Our Role in Puppy-Raising

Our Role in Puppy-Raising


I believe in many of the benefits of the Bio-Sensor method for puppies, and from day 4 to 18 I engage in the specific activities for this.  I am not trying to create a “super-dog” as I have seen claimed with this method, but I do appreciate the potential benefits presented by Dr. Carmen L. Battaglia, an AKC judge, researcher, writer, and leader in promotion of breeding better dogs.  He found that the benefits from this early neurological stimulation led to:

  • More tolerance to stress
  • Stronger heart beats
  • Greater resistance to disease
  • Stronger adrenal glands

In tests of learning, stimulated pups were found to be more active and were more exploratory than their non-stimulated litter mates over which they were dominant in competitive situations.  Secondary effects were also noted regarding test performance. In simple problem solving tests using detours in a maze, the non-stimulated pups became extremely aroused, whined a great deal, and made many errors. Their stimulated litter mates were less disturbed or upset by test conditions and when comparisons were made, the stimulated litter mates were more calm in the test environment, made fewer errors and only gave an occasional distressed sound when stressed.

The Bio-Sensor method really can be boiled down to a very natural stimulation approach – starting around day 4, the puppies are engaged in gentle exposure to specific new experiences, involving being held in different positions and exposure to a cooler temperature.  Some approaches involve more dramatic temperature extremes – certainly with puppies born in an Iowa winter I feel it is plenty to just set them on the pine shavings outside their bed area to experience a little temperature shift before being returned to their warm snuggly nest of siblings plus Mommy.

I take note of each puppy’s reaction and development throughout this process – where do they lie on a spectrum? Are they wiggly, crying, and to what extent?  (If stressed the process is further gentled and abbreviated.)  Or are they relaxed through the process?  (I have had puppies, once their eyes have opened, look at me and yawn while I tickle their toes!)

The benefit I see from the Bio-Sensor method is something that doesn’t in any way change the innate personality of each puppy, but has the potential to help the development of their functional system, and begins to give a comfort level for activities that can spook dogs:  trimming nails, or checking out ears and teeth.

Aptitude Assessments – PAT PLUS LIVESTOCK

At about 7 weeks of age, we get to have the fun of observing each puppy in a series of aptitude assessment tests.  We use the Volhard Puppy Aptitude Test (PAT), which among other things helps to gauge the natural energy level of the puppy, based on the first response of the puppy to each situation.  This also helps us to assess the general “good-fittedness” of a puppy for various homes.  However, the PAT was designed with an eye towards dogs that don’t have the special skills that livestock guardian dogs have, therefore we also use an assessment protocol geared more towards the assessing the specific qualities we’d look for in a livestock guardian dog.

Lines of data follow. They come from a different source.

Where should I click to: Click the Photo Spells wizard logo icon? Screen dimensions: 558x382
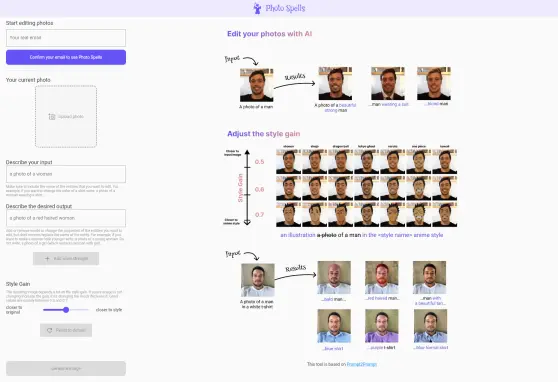tap(257, 8)
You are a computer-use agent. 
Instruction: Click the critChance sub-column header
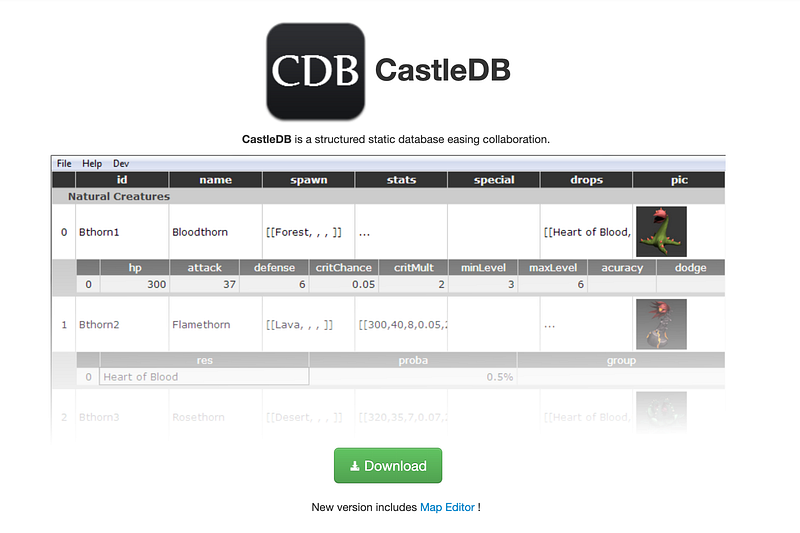pos(343,268)
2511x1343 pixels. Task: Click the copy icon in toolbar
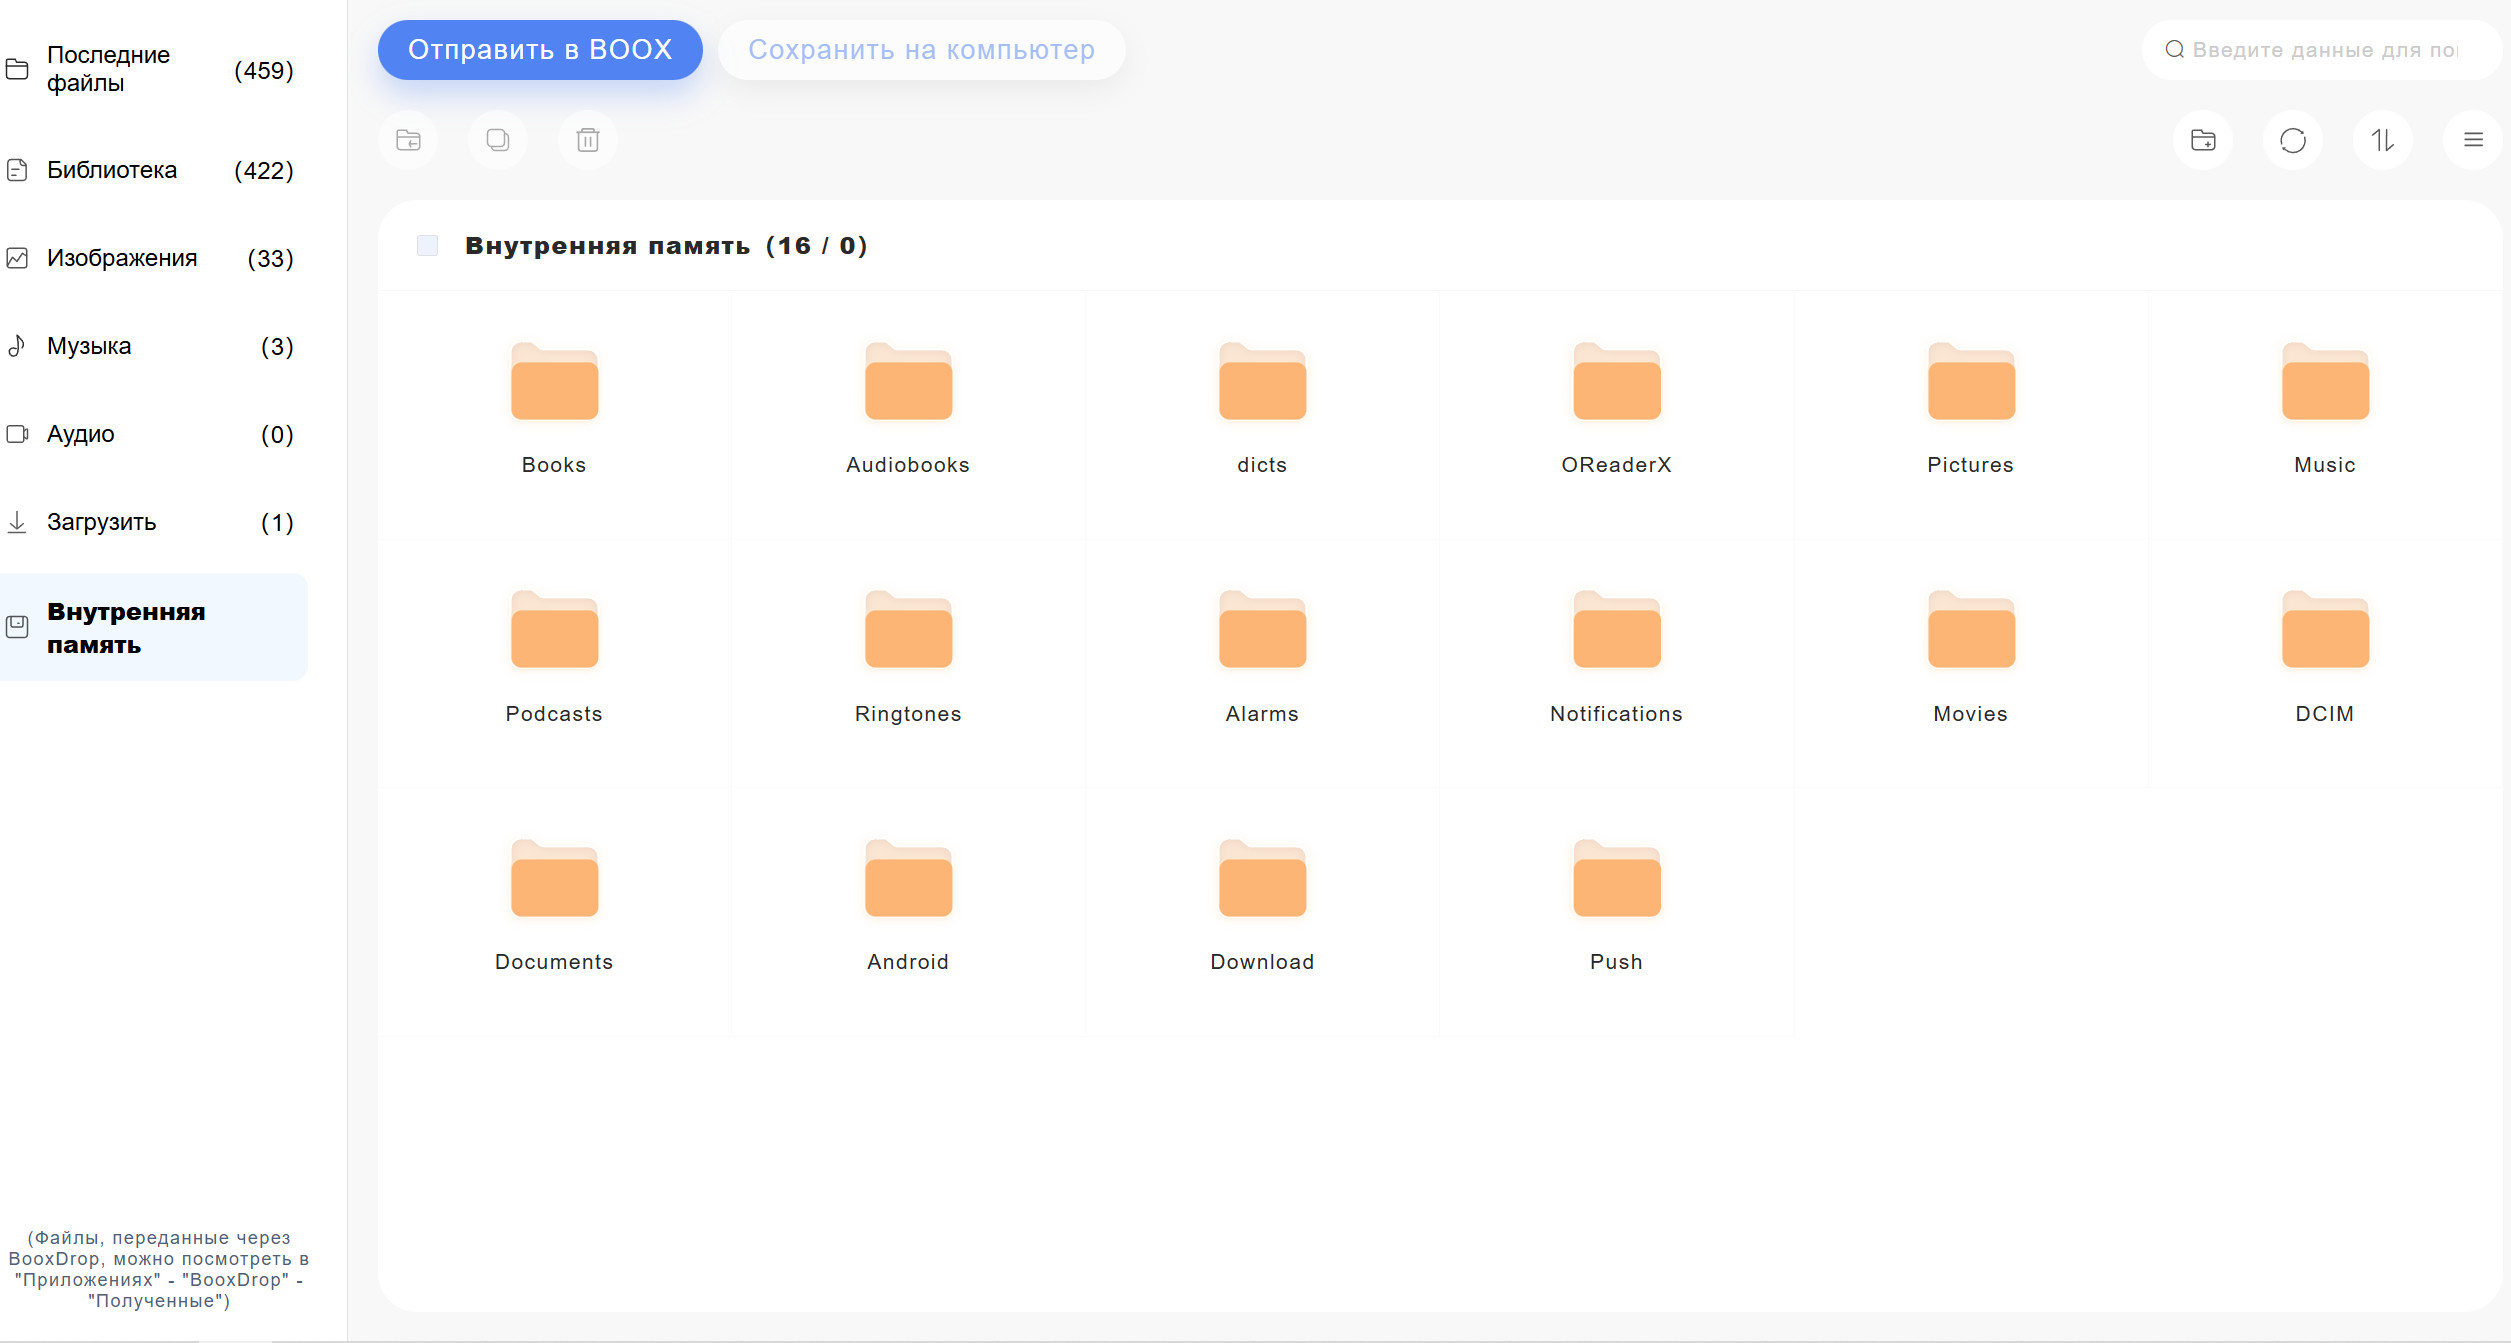click(x=498, y=140)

Guide dog trainers have the greatest faith in the PAT test.  A dog that retrieves nearly always works out to be a guide dog because it indicates a willingness to work for the owner.  Other organizations that use dogs from a shelter, such as those who use dogs to sniff out contraband or drugs, and police departments, place almost sole reliance on this test.  They know that if a dog brings back the object, they can train him to do almost anything.  Our dogs have hereditary strength as livestock guardian dogs, and the PAT gives us useful information in assessing their natural proclivity for that.  We also run additional aptitude assessments for livestock.

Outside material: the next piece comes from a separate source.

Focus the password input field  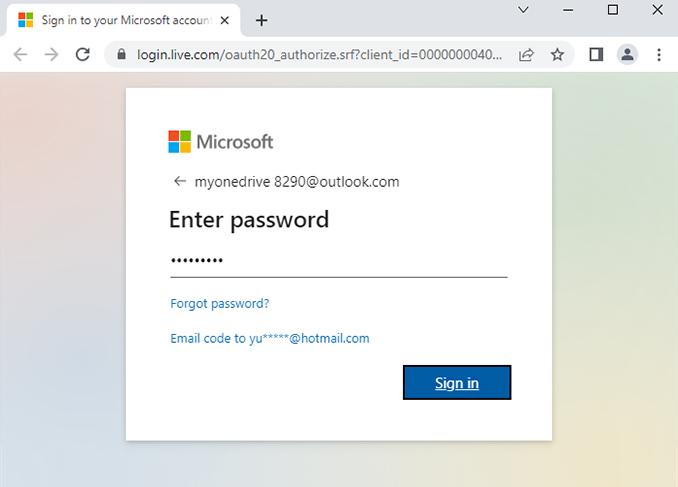coord(338,261)
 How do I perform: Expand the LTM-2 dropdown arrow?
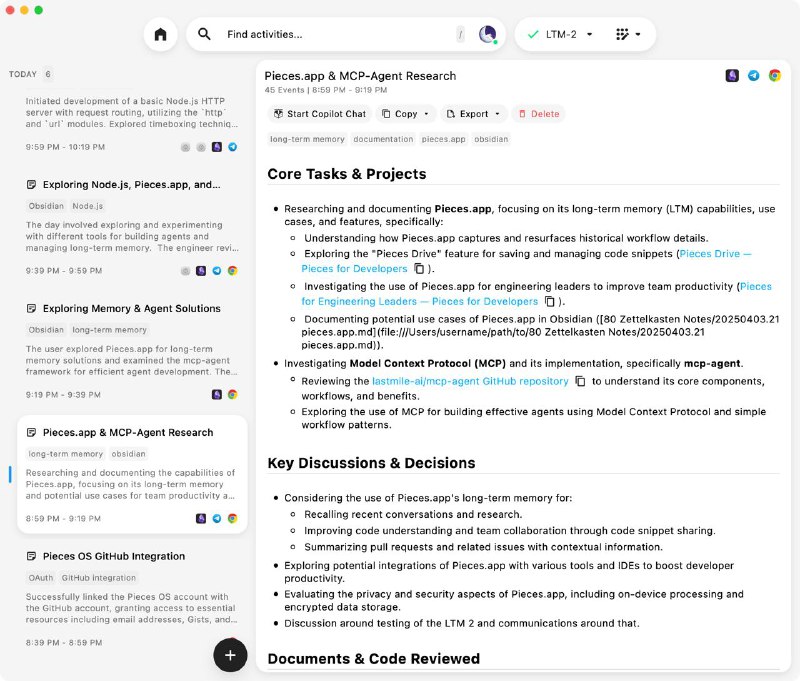click(x=589, y=34)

PAT uses a scoring system from 1-6 and consists of ten tests.  The tests are done consecutively and in the order listed.  Each test is scored separately, and interpreted on its own merits.  The scores are not averaged, and there are no winners or losers.  The entire purpose is to select the right puppy for the right home.

1. Social Attraction – degree of social attraction to people, confidence or dependence.
2. Following – willingness to follow a person.
3. Restraint – degree of dominant or submissive tendency, and ease of handling in difficult situations.
4. Social Dominance – degree of acceptance of social dominance by a person.
5. Elevation – degree of accepting dominance while in a position of no control, such as at the veterinarian or groomer.
6. Retrieving – degree of willingness to do something for you. Together with Social Attraction and Following a key indicator for ease or difficulty in training.
7. Touch Sensitivity – degree of sensitivity to touch and a key indicator to the type of training equipment required.
8. Sound Sensitivity – degree of sensitivity to sound, such as loud noises or thunderstorms.
9. Sight Sensitivity – degree of response to a moving object, such as chasing bicycles, children or squirrels.
10. Stability – degree of startle response to a strange object.